If a type name is used, it always needs to be enclosed in parentheses, whereas variable names and expressions can be specified with or without parentheses.
Similarly with NEW0() and ecalloc(). Yes, the macro uses the parameter more than once, and yes it's another macro for the reader to grasp, but it's a simple one and NEW() is used so widely it's soon learnt.
The "extern inline" idiom for forcing inlining, which I picked up from Mike Stolarchuk.
Passing and assigning trivial structures by value instead of fiddley pointers.
Arena allocators.
Not so much a trick, but: you can safely free() NULL, which saves a conditional. In the same vein: not only is there no point to casting malloc()'s return value, but there are (admittedly rare) circumstances where doing so can be harmful. So save yourself the typing.
In your first example you must take care not to run afoul of alignment or aliasing rules. This is not always easy.
Using "extern inline" is a bad idea since no two compilers implement it the same way and none according to spec (that I know of). There is no standard way to force inlining of a function.
You're right, if you do the 4-byte lookup trick on a SPARC you'll get a SIGBUS if you do it at arbitrary offsets. It's not always easy to ensure your comparison target is e.g. at the start of your read buffer, or in its own array on the stack, or in the return value from strdup(). It's definitely a "trick", not a proper form.
I also wouldn't do "extern inline" on a random C compiler; it works on clang, gcc, and Sun's compiler, though.
You probably know this already, but if you pass -std=c99 to gcc, you have to have a separate definition for your inlined functions. Here's how I do it; I welcome suggestions for improvement:
А compiler will generate memory-fetching code once, optimize right side of comparisons into constants and make everything flow fast and safe. You can even use switch statement if you like.
It works fine on SPARC too; you just have to know where the data is coming from.
You're right to point out that people should be cautious about this code. I'm just listing my "favorite tricks". I'm not recommending that people use integer casts as their go-to string comparison.
The string literal is (all but -- honestly I'm not sure what the standard says here) guaranteed to be aligned naturally for the platform. The thing on the left hand side is not. If it's a pointer to a heap block, you're fine. If it's a pointer to a token parsed out of string input, it can be anything.
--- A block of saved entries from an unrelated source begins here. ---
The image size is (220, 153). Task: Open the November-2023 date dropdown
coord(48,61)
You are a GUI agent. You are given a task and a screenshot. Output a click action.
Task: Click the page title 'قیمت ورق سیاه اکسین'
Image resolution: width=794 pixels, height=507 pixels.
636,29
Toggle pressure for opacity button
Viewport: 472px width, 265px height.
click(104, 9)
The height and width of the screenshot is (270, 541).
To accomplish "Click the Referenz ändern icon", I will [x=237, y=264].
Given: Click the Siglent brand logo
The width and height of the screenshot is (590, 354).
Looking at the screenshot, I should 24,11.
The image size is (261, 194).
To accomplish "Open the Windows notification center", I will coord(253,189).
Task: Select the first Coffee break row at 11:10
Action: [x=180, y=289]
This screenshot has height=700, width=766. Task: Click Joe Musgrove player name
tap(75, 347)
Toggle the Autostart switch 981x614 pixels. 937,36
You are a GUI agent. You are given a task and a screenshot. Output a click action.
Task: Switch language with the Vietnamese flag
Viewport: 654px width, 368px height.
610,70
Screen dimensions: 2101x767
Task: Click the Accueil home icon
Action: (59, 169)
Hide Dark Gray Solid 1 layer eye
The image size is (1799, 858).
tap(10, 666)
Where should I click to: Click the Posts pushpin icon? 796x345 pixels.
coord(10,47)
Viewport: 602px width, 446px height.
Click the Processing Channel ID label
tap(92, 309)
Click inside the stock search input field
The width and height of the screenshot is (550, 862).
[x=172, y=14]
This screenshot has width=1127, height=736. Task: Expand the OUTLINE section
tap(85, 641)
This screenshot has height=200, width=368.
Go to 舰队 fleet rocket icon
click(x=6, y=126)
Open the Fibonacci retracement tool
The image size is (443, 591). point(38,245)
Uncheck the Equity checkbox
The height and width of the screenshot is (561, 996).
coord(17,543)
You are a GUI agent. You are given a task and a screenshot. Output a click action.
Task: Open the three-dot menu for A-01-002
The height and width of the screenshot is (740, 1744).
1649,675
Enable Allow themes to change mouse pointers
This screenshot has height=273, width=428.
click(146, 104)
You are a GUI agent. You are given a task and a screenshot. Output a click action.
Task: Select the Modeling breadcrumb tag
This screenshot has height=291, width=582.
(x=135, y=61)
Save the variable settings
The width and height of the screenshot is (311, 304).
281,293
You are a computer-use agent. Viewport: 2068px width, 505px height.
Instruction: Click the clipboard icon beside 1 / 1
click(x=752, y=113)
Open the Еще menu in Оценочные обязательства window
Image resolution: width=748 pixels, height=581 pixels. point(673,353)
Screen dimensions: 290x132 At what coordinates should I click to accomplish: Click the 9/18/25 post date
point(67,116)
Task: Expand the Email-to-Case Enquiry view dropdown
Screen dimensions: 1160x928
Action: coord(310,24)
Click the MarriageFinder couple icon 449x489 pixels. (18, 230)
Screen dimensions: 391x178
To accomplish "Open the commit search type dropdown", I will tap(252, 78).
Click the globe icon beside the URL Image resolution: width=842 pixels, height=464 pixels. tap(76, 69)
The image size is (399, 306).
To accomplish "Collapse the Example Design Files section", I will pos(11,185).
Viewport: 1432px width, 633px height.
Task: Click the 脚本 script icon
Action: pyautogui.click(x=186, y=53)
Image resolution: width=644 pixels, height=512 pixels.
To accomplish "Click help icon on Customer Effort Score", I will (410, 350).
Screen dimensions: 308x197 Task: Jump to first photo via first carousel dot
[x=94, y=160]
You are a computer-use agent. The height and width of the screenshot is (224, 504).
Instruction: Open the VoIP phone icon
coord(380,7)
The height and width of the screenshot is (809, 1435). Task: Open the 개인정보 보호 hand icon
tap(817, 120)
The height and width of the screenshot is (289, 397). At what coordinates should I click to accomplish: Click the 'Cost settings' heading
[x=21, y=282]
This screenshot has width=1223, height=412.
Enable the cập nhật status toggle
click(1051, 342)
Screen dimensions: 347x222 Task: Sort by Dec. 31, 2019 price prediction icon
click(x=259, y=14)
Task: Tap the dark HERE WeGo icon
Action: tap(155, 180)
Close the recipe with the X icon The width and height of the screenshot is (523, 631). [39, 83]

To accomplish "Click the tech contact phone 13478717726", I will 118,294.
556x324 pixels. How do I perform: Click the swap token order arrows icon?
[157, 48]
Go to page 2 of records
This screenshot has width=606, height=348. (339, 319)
Even architectures that support misaligned accesses can be configured to trap on them and generate unexpected fatal signals.
Sorry, I wasn't talking about the string literal; I was talking about the buffer you're comparing it to. I'm saying: yes, you're right, you have to be careful that it's aligned.
With possibly-inlined, SSE-optimized strcmp variants that compare 8 or 16 bytes of a string at a time (at least according to Valgrind), how much speed is gained these days by casting and using the standard integer comparison instructions?
Although if you want your C to compile with a C++ compiler, you will need to cast the result of malloc(). C++ is more strongly-typed than C, and the compiler will complain.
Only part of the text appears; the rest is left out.